• The input
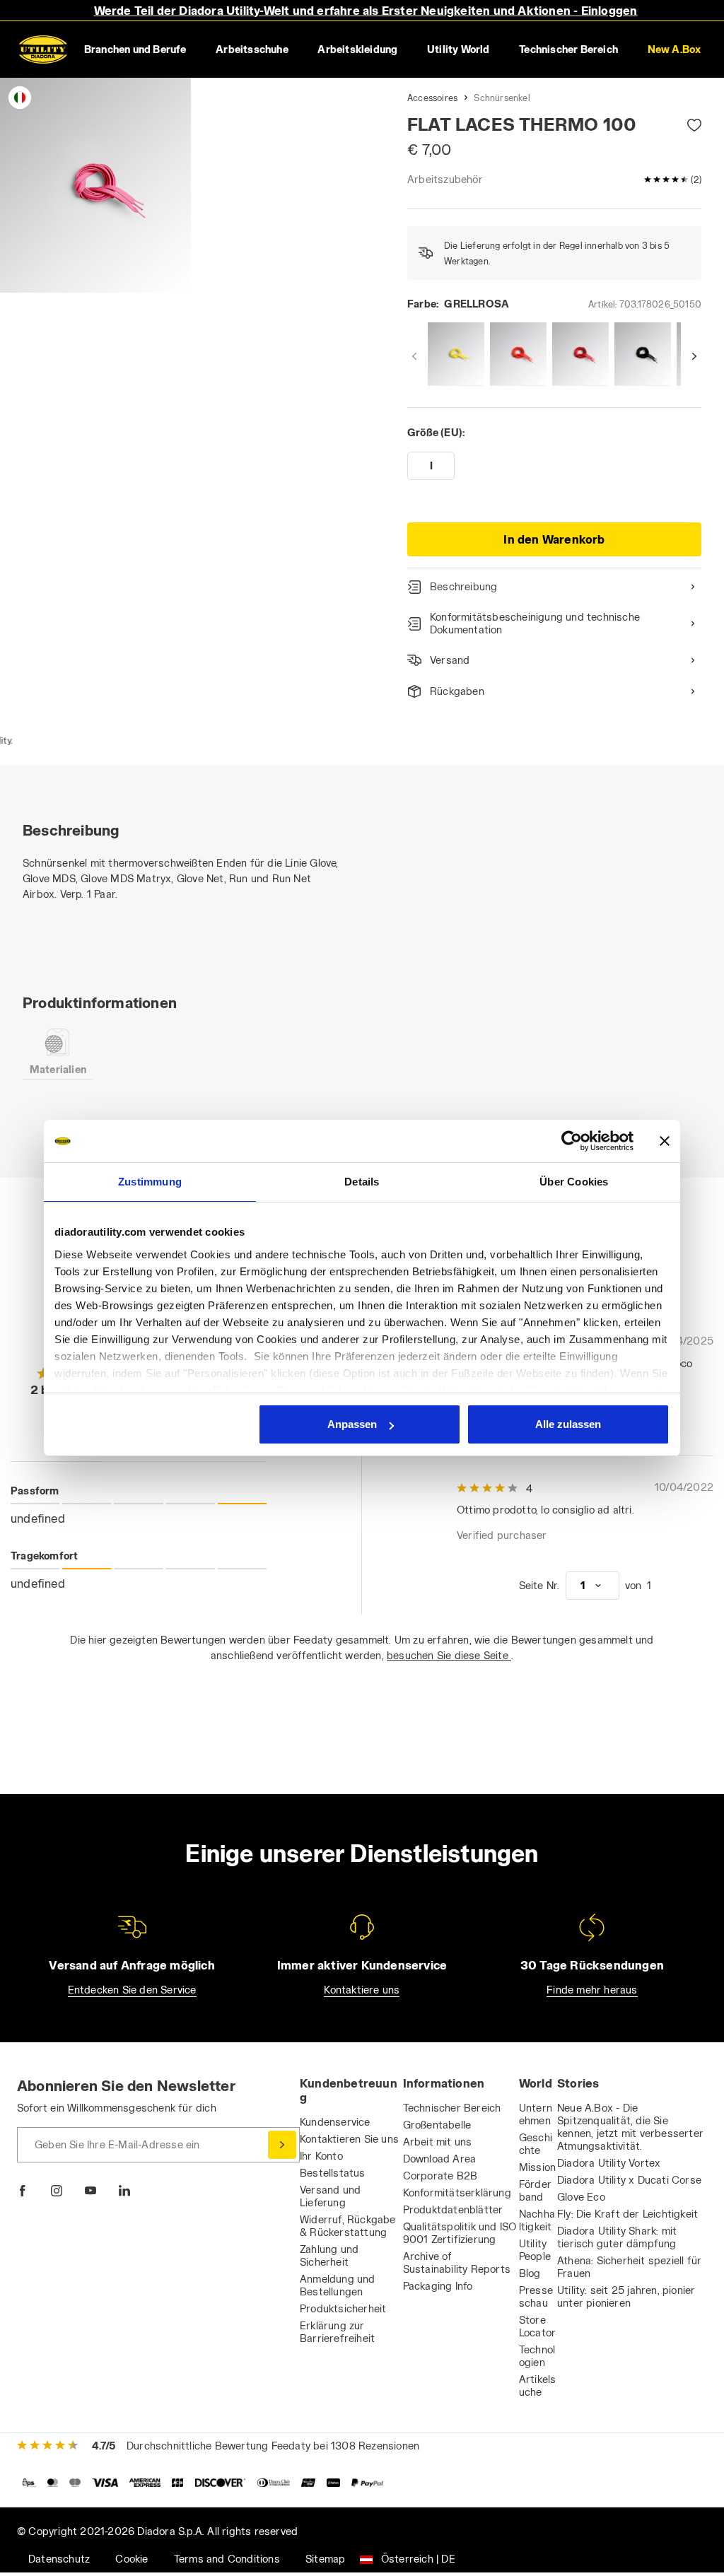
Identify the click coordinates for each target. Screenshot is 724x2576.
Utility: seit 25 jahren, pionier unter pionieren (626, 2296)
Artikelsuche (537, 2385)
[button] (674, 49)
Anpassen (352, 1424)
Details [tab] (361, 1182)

* * *

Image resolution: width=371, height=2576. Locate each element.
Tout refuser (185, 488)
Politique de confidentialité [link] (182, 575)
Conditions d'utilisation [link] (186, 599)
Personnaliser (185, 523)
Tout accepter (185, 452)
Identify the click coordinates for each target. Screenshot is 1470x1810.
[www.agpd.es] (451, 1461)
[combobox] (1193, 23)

• Exercise description
Search the data for "Identify" and list every line in which it occurs.

• Answer below
Identify the click coordinates for each target. Screenshot is 724x2576.
Identify the click coordinates for each target. Screenshot is 1470x1810.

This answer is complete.